Inflation is a pain. It costs more for dinner, fuel, and housing — you can’t even shop for a used car without watching the savings evaporate as prices creep up, up, and up on that creaky old Subaru that would have been a steal months ago.
But there’s a thin silver lining: inflation has started to chip away at the debt burden of people who owe money, a tiny favor that anyone with a mortgage or student loans can be grateful for.
New data from the Bank for International Settlements shows that, in the second quarter, household and business debt as a share of economic output fell the farthest on record in many advanced economies.
The reason this is happening is huge economic growth coming out of lockdowns is linking up with the soaring levels of inflation, which together shrink the liabilities debtors owe compared to the overall size of the economy.

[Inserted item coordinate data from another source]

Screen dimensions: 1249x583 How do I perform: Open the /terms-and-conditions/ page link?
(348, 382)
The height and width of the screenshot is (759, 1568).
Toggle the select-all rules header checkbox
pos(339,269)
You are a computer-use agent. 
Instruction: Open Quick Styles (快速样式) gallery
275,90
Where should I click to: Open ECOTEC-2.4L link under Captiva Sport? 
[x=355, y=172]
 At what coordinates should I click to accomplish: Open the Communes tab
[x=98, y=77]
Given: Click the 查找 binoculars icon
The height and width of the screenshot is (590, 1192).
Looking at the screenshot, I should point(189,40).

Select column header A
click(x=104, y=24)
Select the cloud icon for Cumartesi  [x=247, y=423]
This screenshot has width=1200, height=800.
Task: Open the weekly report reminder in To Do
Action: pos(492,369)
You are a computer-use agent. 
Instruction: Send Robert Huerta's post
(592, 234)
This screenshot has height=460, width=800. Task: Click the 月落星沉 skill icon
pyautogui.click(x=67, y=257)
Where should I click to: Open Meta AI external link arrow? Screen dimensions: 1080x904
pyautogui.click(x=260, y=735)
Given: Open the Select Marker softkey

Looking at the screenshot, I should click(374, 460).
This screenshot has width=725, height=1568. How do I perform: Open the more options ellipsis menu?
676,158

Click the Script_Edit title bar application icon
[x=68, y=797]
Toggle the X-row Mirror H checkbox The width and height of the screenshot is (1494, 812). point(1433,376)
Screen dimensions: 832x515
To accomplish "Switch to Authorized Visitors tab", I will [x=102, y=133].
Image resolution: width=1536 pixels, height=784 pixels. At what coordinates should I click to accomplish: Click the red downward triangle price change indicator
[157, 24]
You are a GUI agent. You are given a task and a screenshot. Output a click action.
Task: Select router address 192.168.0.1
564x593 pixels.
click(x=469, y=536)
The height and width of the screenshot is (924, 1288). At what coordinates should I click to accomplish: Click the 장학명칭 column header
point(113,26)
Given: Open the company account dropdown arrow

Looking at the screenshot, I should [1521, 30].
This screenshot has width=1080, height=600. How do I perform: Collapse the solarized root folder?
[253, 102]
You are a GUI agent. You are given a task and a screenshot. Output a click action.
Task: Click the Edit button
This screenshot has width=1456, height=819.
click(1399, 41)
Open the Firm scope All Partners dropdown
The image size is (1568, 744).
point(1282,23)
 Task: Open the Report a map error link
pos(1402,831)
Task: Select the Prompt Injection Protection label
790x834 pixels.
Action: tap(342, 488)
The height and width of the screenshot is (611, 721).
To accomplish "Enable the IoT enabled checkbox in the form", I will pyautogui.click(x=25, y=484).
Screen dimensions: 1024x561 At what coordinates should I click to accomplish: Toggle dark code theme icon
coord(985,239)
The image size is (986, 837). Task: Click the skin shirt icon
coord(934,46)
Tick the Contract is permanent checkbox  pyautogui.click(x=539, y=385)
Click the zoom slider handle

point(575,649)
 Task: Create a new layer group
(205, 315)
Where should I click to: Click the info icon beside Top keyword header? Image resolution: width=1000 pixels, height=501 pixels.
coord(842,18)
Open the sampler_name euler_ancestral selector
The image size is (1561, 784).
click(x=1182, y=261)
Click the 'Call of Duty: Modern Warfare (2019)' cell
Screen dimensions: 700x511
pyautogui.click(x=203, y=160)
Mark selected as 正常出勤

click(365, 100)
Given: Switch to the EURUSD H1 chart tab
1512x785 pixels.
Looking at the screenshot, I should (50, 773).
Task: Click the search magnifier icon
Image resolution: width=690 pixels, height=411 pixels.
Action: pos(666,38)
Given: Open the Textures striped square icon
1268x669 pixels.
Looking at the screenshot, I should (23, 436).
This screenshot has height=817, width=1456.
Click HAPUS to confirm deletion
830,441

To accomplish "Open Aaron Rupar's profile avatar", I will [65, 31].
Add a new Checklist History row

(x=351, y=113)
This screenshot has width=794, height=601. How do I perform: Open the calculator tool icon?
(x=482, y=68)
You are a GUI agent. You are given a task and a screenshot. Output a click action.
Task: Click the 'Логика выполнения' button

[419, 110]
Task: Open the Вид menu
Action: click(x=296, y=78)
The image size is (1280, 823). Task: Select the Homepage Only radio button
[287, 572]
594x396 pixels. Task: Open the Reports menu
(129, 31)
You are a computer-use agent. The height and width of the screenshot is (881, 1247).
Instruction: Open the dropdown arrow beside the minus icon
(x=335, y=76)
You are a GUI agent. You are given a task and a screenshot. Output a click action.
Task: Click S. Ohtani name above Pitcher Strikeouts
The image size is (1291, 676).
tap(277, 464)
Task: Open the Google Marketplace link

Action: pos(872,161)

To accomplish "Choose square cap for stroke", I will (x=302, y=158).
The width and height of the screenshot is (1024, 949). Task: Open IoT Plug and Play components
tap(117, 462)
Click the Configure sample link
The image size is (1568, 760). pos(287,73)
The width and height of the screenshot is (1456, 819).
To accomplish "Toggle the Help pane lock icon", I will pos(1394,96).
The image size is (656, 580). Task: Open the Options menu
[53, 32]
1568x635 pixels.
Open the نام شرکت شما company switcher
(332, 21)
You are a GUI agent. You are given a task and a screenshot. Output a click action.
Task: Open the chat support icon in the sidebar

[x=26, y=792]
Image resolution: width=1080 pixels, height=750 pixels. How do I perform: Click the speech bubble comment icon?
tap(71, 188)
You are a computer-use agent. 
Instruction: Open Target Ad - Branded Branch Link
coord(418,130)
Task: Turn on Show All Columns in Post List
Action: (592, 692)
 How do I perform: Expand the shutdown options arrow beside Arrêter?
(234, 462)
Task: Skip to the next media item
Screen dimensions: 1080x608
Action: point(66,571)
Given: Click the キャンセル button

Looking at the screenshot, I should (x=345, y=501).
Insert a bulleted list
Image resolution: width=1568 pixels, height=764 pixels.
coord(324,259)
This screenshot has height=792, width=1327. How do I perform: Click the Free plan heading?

That’s significantly brought down the share of private debt:
- The amount of debt held by households fell from 80.4% of GDP to 79% of GDP in the US during the second quarter, with the same figure falling from 62.5% to 61.2% in the Euro area and from 67.9% to 66.5% in the G20.
- Businesses are benefiting from the same conditions — total credit to the US non-financial sector fell from 165.8% of GDP to 161.3% in the second quarter, plus profits are up 37% from a year earlier, according to data out last month from the Commerce Department.
Of course, almost all debt levels remain higher than at the beginning of 2020 because low interest rates and government stimulus have made it easier to take out loans.
Inflated Expectations: If and when central banks take steps to rein in inflation by raising interest rates — which happened in the UK and Norway on Thursday — the spoils will shift to the big banks. Higher interest rates would allow them to make billions by charging more on loans — Wells Fargo and Bank of America, for example, both said they could make over $7 billion in revenue from a 1% short and long term rate hike.